• YOUR GOAL
Edit the records below so that each "Where should I click to" becomes "Where do I click to", and leave everything else exactly as it is.

** start of MATERIAL PROVIDED **

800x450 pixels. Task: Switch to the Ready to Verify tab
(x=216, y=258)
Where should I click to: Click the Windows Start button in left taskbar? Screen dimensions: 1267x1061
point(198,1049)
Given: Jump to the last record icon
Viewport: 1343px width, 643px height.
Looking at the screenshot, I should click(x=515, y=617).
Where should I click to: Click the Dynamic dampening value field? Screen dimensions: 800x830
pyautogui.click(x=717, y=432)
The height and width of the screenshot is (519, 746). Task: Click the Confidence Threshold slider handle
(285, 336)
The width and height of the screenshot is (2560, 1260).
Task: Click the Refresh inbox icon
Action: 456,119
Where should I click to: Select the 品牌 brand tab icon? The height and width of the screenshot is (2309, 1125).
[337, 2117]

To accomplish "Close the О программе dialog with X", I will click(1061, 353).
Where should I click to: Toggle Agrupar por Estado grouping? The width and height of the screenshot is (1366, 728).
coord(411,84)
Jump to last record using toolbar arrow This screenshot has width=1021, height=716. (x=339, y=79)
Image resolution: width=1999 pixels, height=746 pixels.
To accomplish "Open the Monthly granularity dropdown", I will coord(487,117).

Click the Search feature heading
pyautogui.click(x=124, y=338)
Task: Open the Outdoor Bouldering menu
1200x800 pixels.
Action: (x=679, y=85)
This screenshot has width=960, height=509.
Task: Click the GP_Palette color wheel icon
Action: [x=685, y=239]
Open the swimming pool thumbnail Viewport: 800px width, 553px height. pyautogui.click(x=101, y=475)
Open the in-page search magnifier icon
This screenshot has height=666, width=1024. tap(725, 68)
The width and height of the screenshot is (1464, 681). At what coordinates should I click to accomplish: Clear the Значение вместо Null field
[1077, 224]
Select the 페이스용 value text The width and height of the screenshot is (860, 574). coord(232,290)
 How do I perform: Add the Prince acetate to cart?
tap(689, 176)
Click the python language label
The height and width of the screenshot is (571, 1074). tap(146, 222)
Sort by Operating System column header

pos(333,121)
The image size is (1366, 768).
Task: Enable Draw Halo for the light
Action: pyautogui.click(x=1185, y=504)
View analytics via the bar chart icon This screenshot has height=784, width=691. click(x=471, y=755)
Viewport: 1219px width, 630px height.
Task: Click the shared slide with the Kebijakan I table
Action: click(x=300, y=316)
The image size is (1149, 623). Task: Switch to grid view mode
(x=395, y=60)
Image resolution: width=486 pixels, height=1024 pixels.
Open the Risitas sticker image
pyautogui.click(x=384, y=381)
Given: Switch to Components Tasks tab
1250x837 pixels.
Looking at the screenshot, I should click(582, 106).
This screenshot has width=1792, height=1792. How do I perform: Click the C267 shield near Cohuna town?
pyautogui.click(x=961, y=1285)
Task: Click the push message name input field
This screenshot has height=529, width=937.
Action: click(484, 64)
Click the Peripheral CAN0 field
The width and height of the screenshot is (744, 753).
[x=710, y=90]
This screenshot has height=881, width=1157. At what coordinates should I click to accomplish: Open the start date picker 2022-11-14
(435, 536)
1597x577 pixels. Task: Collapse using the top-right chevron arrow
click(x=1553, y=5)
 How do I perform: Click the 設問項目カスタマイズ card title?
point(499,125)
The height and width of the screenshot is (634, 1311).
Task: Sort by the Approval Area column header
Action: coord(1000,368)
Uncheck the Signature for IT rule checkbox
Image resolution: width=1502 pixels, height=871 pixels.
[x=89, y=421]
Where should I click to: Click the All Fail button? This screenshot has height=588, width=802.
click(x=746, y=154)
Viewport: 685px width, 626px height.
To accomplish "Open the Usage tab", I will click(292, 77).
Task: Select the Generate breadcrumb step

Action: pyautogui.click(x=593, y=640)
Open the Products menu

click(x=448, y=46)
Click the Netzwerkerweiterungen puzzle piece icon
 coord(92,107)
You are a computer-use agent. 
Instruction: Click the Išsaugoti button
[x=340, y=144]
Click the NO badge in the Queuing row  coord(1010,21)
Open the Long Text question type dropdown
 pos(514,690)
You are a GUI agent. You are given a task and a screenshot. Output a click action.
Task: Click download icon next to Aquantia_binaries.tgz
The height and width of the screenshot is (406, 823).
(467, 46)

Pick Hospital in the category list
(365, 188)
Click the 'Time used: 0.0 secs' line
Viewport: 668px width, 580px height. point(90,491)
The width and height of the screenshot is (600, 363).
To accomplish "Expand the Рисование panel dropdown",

** end of MATERIAL PROVIDED **

• RESPONSE BELOW
800x450 pixels. Task: Switch to the Ready to Verify tab
(x=216, y=258)
Where do I click to: Click the Windows Start button in left taskbar? Screen dimensions: 1267x1061
point(198,1049)
Given: Jump to the last record icon
Viewport: 1343px width, 643px height.
Looking at the screenshot, I should click(x=515, y=617).
Where do I click to: Click the Dynamic dampening value field? Screen dimensions: 800x830
pyautogui.click(x=717, y=432)
The height and width of the screenshot is (519, 746). Task: Click the Confidence Threshold slider handle
(285, 336)
The width and height of the screenshot is (2560, 1260).
Task: Click the Refresh inbox icon
Action: 456,119
Where do I click to: Select the 品牌 brand tab icon? The height and width of the screenshot is (2309, 1125).
[337, 2117]

To accomplish "Close the О программе dialog with X", I will click(1061, 353).
Where do I click to: Toggle Agrupar por Estado grouping? The width and height of the screenshot is (1366, 728).
coord(411,84)
Jump to last record using toolbar arrow This screenshot has width=1021, height=716. (x=339, y=79)
Image resolution: width=1999 pixels, height=746 pixels.
To accomplish "Open the Monthly granularity dropdown", I will coord(487,117).

Click the Search feature heading
pyautogui.click(x=124, y=338)
Task: Open the Outdoor Bouldering menu
1200x800 pixels.
Action: (x=679, y=85)
This screenshot has width=960, height=509.
Task: Click the GP_Palette color wheel icon
Action: [x=685, y=239]
Open the swimming pool thumbnail Viewport: 800px width, 553px height. pyautogui.click(x=101, y=475)
Open the in-page search magnifier icon
This screenshot has height=666, width=1024. tap(725, 68)
The width and height of the screenshot is (1464, 681). At what coordinates should I click to accomplish: Clear the Значение вместо Null field
[1077, 224]
Select the 페이스용 value text The width and height of the screenshot is (860, 574). coord(232,290)
 How do I perform: Add the Prince acetate to cart?
tap(689, 176)
Click the python language label
The height and width of the screenshot is (571, 1074). tap(146, 222)
Sort by Operating System column header

pos(333,121)
The image size is (1366, 768).
Task: Enable Draw Halo for the light
Action: pyautogui.click(x=1185, y=504)
View analytics via the bar chart icon This screenshot has height=784, width=691. click(x=471, y=755)
Viewport: 1219px width, 630px height.
Task: Click the shared slide with the Kebijakan I table
Action: click(x=300, y=316)
The image size is (1149, 623). Task: Switch to grid view mode
(x=395, y=60)
Image resolution: width=486 pixels, height=1024 pixels.
Open the Risitas sticker image
pyautogui.click(x=384, y=381)
Given: Switch to Components Tasks tab
1250x837 pixels.
Looking at the screenshot, I should click(582, 106).
This screenshot has width=1792, height=1792. How do I perform: Click the C267 shield near Cohuna town?
pyautogui.click(x=961, y=1285)
Task: Click the push message name input field
This screenshot has height=529, width=937.
Action: click(484, 64)
Click the Peripheral CAN0 field
The width and height of the screenshot is (744, 753).
[x=710, y=90]
This screenshot has height=881, width=1157. At what coordinates should I click to accomplish: Open the start date picker 2022-11-14
(435, 536)
1597x577 pixels. Task: Collapse using the top-right chevron arrow
click(x=1553, y=5)
 How do I perform: Click the 設問項目カスタマイズ card title?
point(499,125)
The height and width of the screenshot is (634, 1311).
Task: Sort by the Approval Area column header
Action: coord(1000,368)
Uncheck the Signature for IT rule checkbox
Image resolution: width=1502 pixels, height=871 pixels.
[x=89, y=421]
Where do I click to: Click the All Fail button? This screenshot has height=588, width=802.
click(x=746, y=154)
Viewport: 685px width, 626px height.
To accomplish "Open the Usage tab", I will click(292, 77).
Task: Select the Generate breadcrumb step

Action: pyautogui.click(x=593, y=640)
Open the Products menu

click(x=448, y=46)
Click the Netzwerkerweiterungen puzzle piece icon
 coord(92,107)
You are a computer-use agent. 
Instruction: Click the Išsaugoti button
[x=340, y=144]
Click the NO badge in the Queuing row  coord(1010,21)
Open the Long Text question type dropdown
 pos(514,690)
You are a GUI agent. You are given a task and a screenshot. Output a click action.
Task: Click download icon next to Aquantia_binaries.tgz
The height and width of the screenshot is (406, 823).
(467, 46)

Pick Hospital in the category list
(365, 188)
Click the 'Time used: 0.0 secs' line
Viewport: 668px width, 580px height. point(90,491)
The width and height of the screenshot is (600, 363).
To accomplish "Expand the Рисование panel dropdown",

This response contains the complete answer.